WHAT TO DO:
Copy out every line of the material below word for word.

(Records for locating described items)
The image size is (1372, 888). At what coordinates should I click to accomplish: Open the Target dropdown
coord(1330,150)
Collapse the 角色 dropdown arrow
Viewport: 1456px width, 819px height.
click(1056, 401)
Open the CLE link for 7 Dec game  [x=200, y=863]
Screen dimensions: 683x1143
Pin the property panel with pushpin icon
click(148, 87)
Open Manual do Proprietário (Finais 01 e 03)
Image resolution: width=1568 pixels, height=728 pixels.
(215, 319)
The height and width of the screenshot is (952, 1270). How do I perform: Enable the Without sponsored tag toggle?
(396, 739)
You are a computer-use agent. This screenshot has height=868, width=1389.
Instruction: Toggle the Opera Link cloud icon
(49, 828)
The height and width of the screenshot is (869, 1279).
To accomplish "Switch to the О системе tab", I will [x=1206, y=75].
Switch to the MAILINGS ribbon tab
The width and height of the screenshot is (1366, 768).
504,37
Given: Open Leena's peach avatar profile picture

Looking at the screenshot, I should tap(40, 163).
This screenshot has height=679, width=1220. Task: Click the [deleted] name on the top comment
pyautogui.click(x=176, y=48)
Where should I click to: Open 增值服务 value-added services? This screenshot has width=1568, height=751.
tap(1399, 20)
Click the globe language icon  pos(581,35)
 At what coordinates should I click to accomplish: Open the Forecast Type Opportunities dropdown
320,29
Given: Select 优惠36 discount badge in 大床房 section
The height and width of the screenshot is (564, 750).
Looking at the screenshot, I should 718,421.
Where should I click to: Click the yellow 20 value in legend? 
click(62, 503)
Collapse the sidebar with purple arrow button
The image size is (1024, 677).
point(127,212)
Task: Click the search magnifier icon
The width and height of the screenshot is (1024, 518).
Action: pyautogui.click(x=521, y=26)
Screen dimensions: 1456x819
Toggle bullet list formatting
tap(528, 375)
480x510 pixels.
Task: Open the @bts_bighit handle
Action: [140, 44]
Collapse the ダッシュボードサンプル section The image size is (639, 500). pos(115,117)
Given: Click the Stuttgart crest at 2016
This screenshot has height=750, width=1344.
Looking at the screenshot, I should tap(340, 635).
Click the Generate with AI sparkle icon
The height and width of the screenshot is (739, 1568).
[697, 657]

FINAL RESULT:
The image size is (1372, 888). At what coordinates should I click to accomplish: Open the Target dropdown
coord(1330,150)
Collapse the 角色 dropdown arrow
Viewport: 1456px width, 819px height.
click(1056, 401)
Open the CLE link for 7 Dec game  [x=200, y=863]
Screen dimensions: 683x1143
Pin the property panel with pushpin icon
click(148, 87)
Open Manual do Proprietário (Finais 01 e 03)
Image resolution: width=1568 pixels, height=728 pixels.
(215, 319)
The height and width of the screenshot is (952, 1270). How do I perform: Enable the Without sponsored tag toggle?
(396, 739)
You are a computer-use agent. This screenshot has height=868, width=1389.
Instruction: Toggle the Opera Link cloud icon
(49, 828)
The height and width of the screenshot is (869, 1279).
To accomplish "Switch to the О системе tab", I will [x=1206, y=75].
Switch to the MAILINGS ribbon tab
The width and height of the screenshot is (1366, 768).
504,37
Given: Open Leena's peach avatar profile picture

Looking at the screenshot, I should tap(40, 163).
This screenshot has height=679, width=1220. Task: Click the [deleted] name on the top comment
pyautogui.click(x=176, y=48)
Where should I click to: Open 增值服务 value-added services? This screenshot has width=1568, height=751.
tap(1399, 20)
Click the globe language icon  pos(581,35)
 At what coordinates should I click to accomplish: Open the Forecast Type Opportunities dropdown
320,29
Given: Select 优惠36 discount badge in 大床房 section
The height and width of the screenshot is (564, 750).
Looking at the screenshot, I should 718,421.
Where should I click to: Click the yellow 20 value in legend? 
click(62, 503)
Collapse the sidebar with purple arrow button
The image size is (1024, 677).
point(127,212)
Task: Click the search magnifier icon
The width and height of the screenshot is (1024, 518).
Action: pyautogui.click(x=521, y=26)
Screen dimensions: 1456x819
Toggle bullet list formatting
tap(528, 375)
480x510 pixels.
Task: Open the @bts_bighit handle
Action: [140, 44]
Collapse the ダッシュボードサンプル section The image size is (639, 500). pos(115,117)
Given: Click the Stuttgart crest at 2016
This screenshot has height=750, width=1344.
Looking at the screenshot, I should tap(340, 635).
Click the Generate with AI sparkle icon
The height and width of the screenshot is (739, 1568).
[697, 657]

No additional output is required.